Technical information
- Licensing authority: FCC
- Facility ID: 49857
- Class: D
- Power: 1,000 watts day 13 watts night
- Transmitter coordinates: 45°34′54″N 121°7′53″W﻿ / ﻿45.58167°N 121.13139°W
- Translator: 103.9 K280FJ (The Dalles)

Links
- Public license information: Public file; LMS;
- Website: KTDS Online

= KTDS =

Radio station in The Dalles, Oregon

KTDS (1300 kHz) is an AM radio station broadcasting a country music format, which is licensed to The Dalles, Oregon, United States. The station is currently owned by Bicoastal Media and the broadcast license is held by Bicoastal Media Licenses IV, LLC.

On September 12, 2025, KACI changed their format from news/talk to country, branded as "103.9 The Hawk" under new KTDS call letters.

==FM Translator==
KTDS also broadcasts on an FM translator in The Dalles.

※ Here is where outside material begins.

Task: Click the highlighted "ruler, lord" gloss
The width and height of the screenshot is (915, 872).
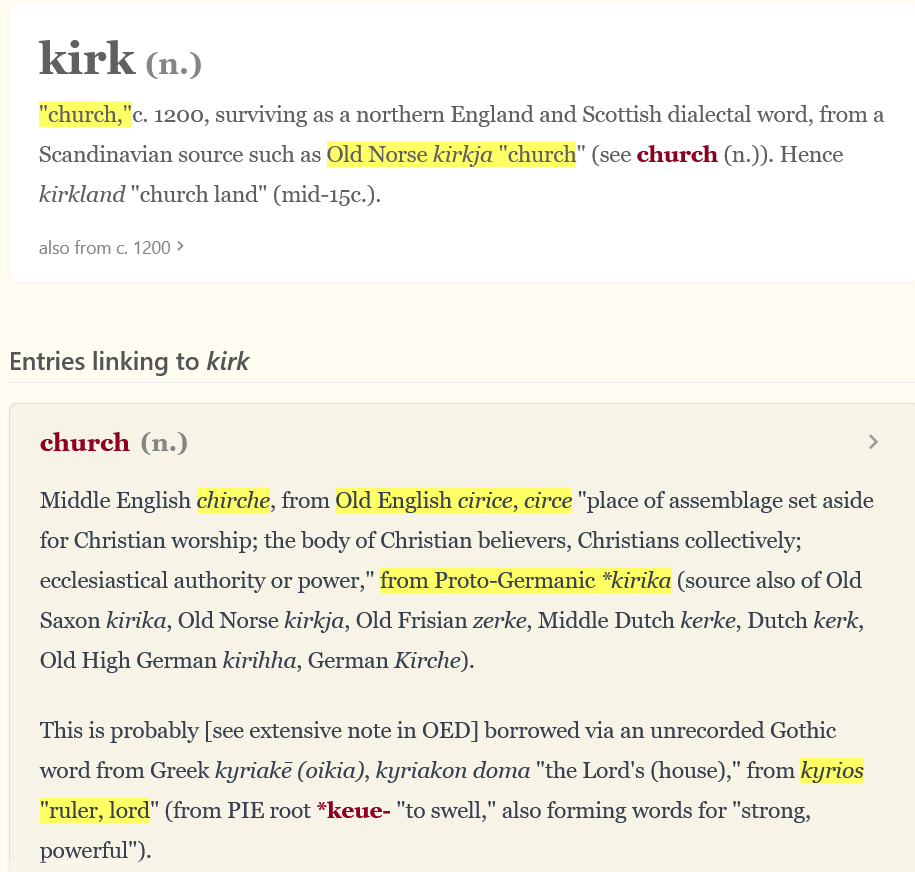Action: pos(95,811)
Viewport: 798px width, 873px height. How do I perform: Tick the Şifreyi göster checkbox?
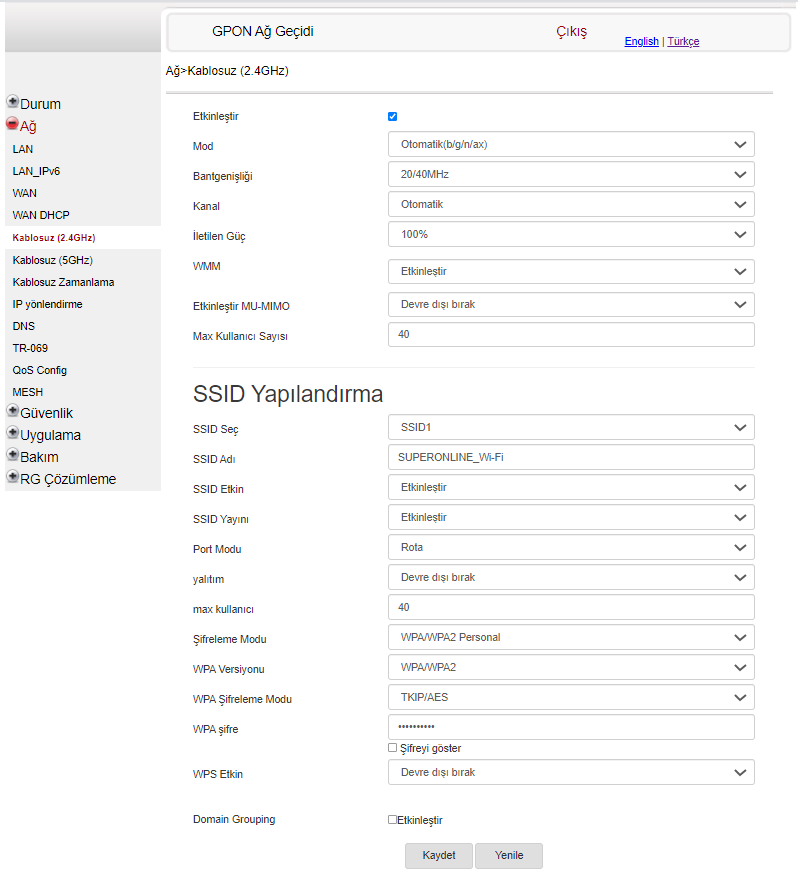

Broadcast translator for KTDS
| Call sign | Frequency | City of license | FID | ERP (W) | HAAT | Class | FCC info |
|---|---|---|---|---|---|---|---|
| K280FJ | 103.9 FM | The Dalles, Oregon | 88557 | 250 | 228.7 m (750 ft) | D | LMS |

===Programming===
KTDS features programming from Westwood One.